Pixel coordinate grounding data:

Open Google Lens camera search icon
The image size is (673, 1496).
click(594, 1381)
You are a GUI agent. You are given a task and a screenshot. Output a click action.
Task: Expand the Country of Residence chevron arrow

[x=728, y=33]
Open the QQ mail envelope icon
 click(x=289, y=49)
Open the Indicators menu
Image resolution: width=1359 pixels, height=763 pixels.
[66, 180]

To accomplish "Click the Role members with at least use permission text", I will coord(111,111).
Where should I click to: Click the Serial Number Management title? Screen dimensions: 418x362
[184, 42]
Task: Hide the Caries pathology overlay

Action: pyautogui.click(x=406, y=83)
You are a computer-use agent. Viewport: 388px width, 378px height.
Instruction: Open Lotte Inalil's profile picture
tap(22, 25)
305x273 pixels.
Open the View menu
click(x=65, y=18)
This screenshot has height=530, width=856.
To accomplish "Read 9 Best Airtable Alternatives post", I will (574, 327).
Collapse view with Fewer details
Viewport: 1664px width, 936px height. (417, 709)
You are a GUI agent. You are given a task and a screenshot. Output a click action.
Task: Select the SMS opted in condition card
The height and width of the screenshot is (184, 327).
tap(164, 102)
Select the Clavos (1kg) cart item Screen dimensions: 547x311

- _Goal of the exercise_
Scan the data above, find each line with "will", and copy it.

- _Completed task_
To accomplish "Click the Role members with at least use permission text", I will coord(111,111).
To accomplish "Read 9 Best Airtable Alternatives post", I will (574, 327).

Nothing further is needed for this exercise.